Normally when I call something a tasty puzzle, it’s a lame local-paper pun about it being to do with cakes or something. In this case, it’s not even that. Sorry to disappoint.

Instead, it’s a puzzle that came to me via reddit:

Find $\sum_{i=1}^{10} \frac{2}{4^{\frac{i}{11}}+2}$.

Eleventh roots? That’s likely to be a brute. Have a go if you want to; spoilers are below the line.

### Higher and lower

A Twitter conversation recently asked how teachers can encourage students to check their answers are sensible, so that they’re not saying things like “this histogram bar ought to be 102cm tall”. My best response to that is the trio of questions: “What’s the biggest it can be?”, “What’s the smallest?”, and “what’s my best guess based on that?”- or rather, can I find sensible bounds on the numbers and use those to inform an estimate?

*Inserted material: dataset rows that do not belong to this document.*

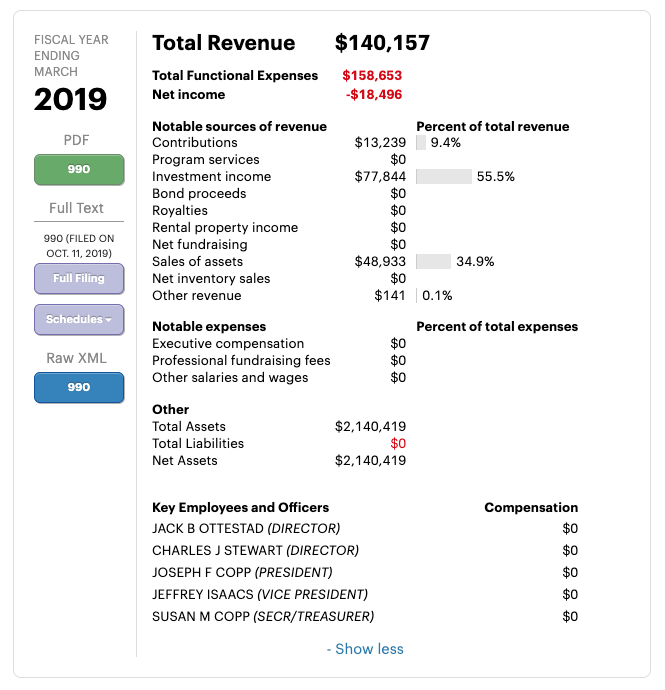Click the Notable sources of revenue heading
This screenshot has width=665, height=690.
click(239, 127)
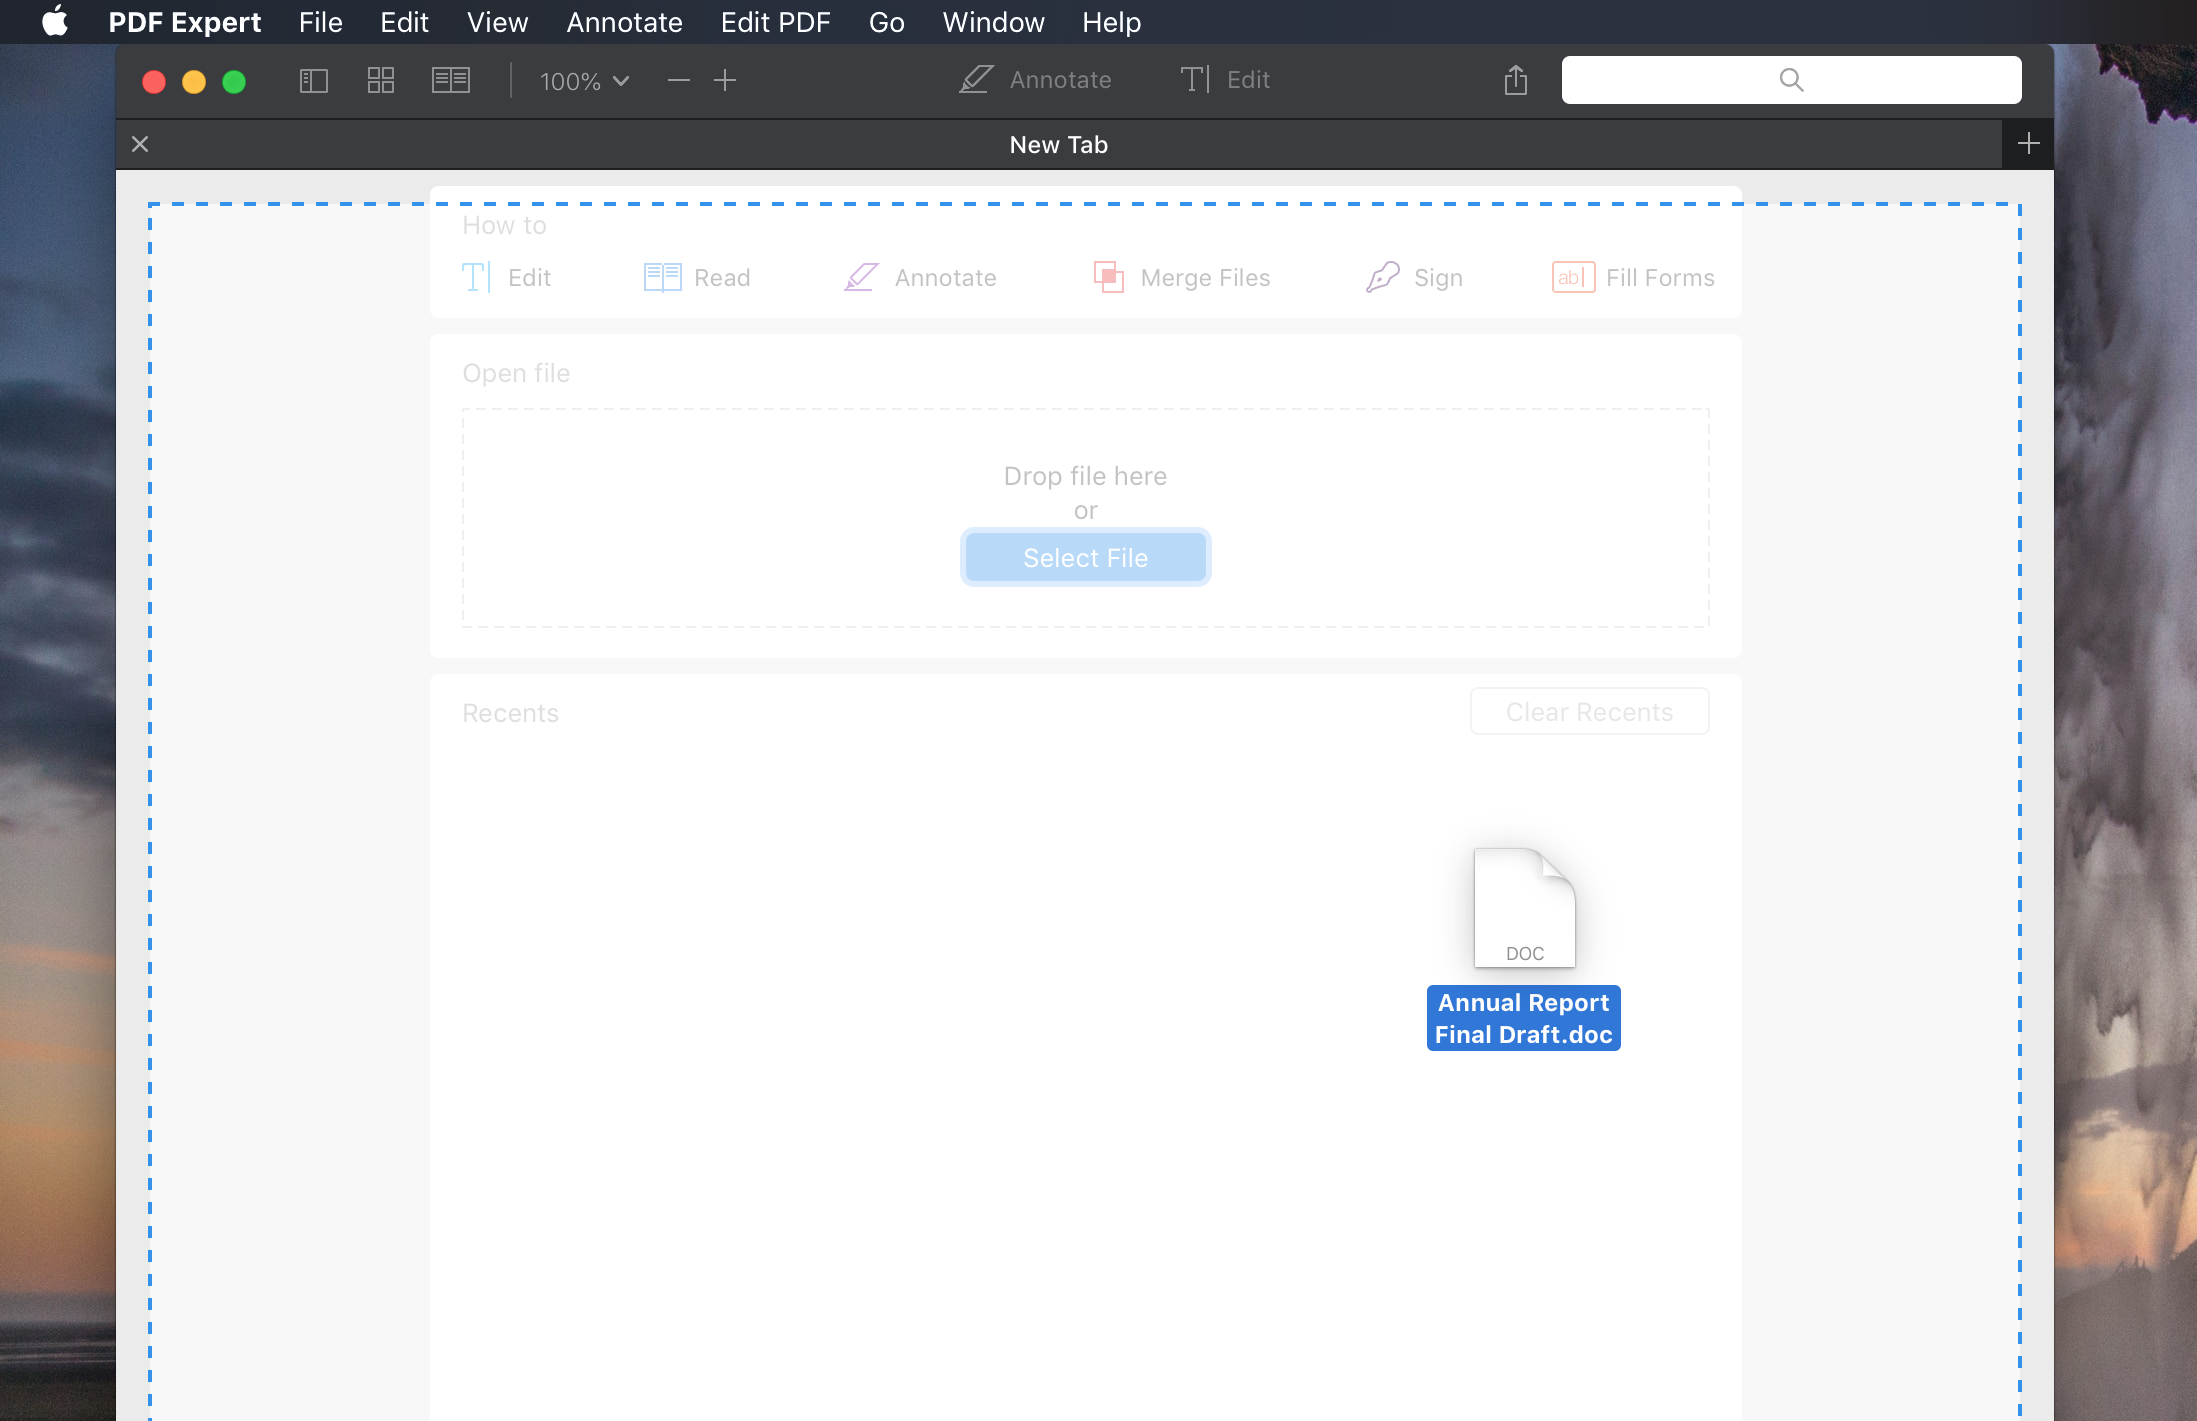This screenshot has width=2197, height=1421.
Task: Click the Annotate tool icon
Action: (972, 78)
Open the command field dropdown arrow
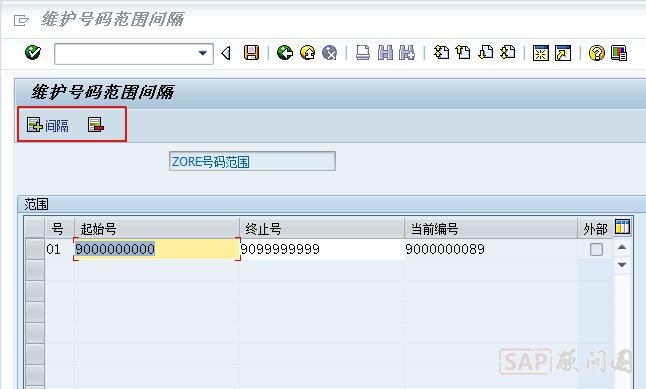This screenshot has width=646, height=389. click(x=203, y=53)
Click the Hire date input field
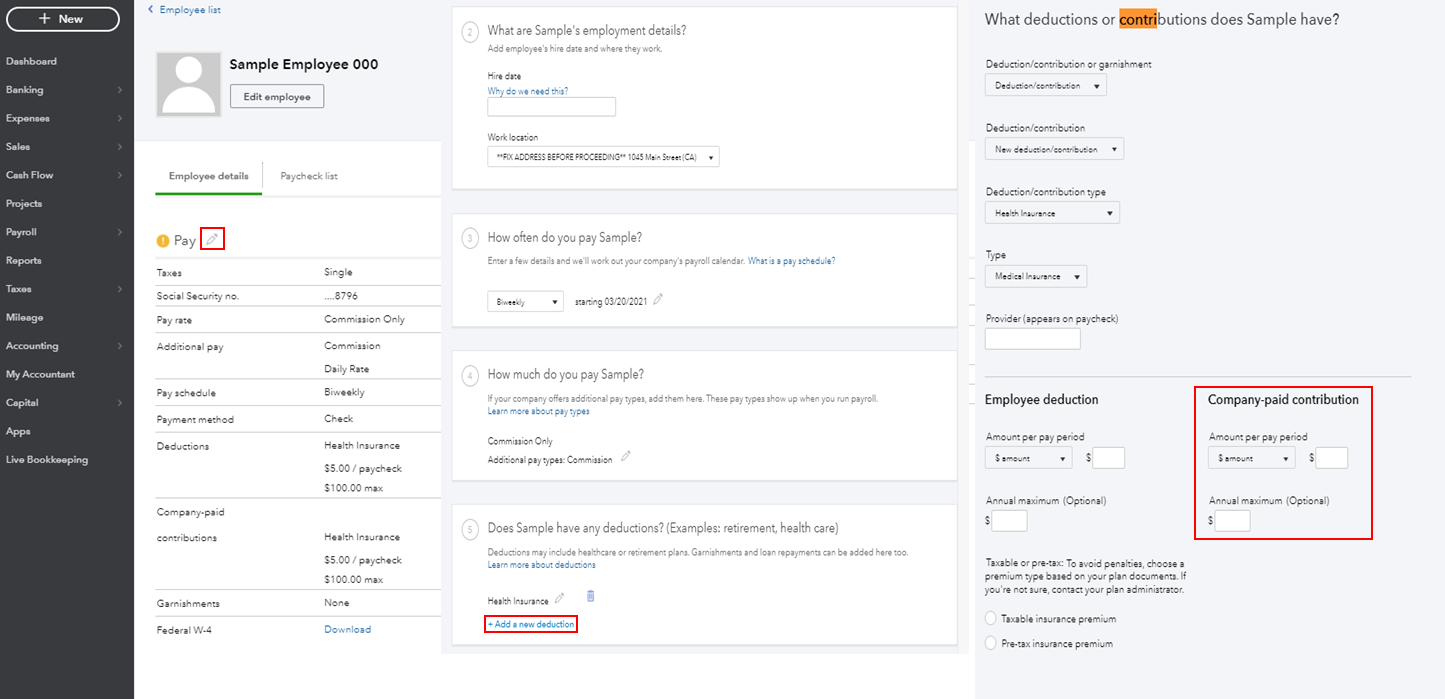 click(x=551, y=107)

Looking at the fraction we’re adding up, the value of $4^{\frac{i}{11}}$ is definitely between 1 and 4 over the region we’re looking at - which makes $\frac{2}{4^{\frac{i}{11}}+2}$ somewhere between $\frac{2}{3}$ and $\frac{2}{6}$; the sum is definitely between $\frac{20}{3}$ and $\frac{10}{3}$. A decent guess would be the average of those two, which works out to be 5.

### Doing it properly

I had a few false starts with this – trying to add up all of the terms left me with a mess; trying to use a conjugate trick to get rid of the roots on the bottom even more so. It wasn’t until I hit the idea of dividing everything by 2 that I took off. If we express $4^{\frac{i}{11}}$ as $2^{\frac{2i}{11}}$, we can rewrite the sum as:

$\sum_{i=1}^{10} \frac{1}{2^{\frac{2i-11}{11}}+1}$.

At first glance, that doesn’t look any better. However, if you look at the $i=1$ and $i=10$ terms, they look rather similar:

$i=1$: $\frac{1}{2^{\frac{-9}{11}}+1}$

$i=10$: $\frac{1}{2^{\frac{9}{11}}+1}$

In fact, if you multiply the $i=1$ term top-and-bottom by $2^{\frac{9}{11}}$, it becomes $\frac{2^{\frac{9}{11}}}{1+2^{\frac{9}{11}}}$.

That means adding the first term to the tenth gives you $\frac{1+ 2^{\frac{9}{11}}}{1+2^{\frac{9}{11}}} = 1$.

A similar pattern holds for the 2nd and 9th terms, and for the 3rd and 8th, and so on; there are five such pairs, so the sum works out to be exactly 5.

Which is, of course, in perfect agreement with our earlier guess.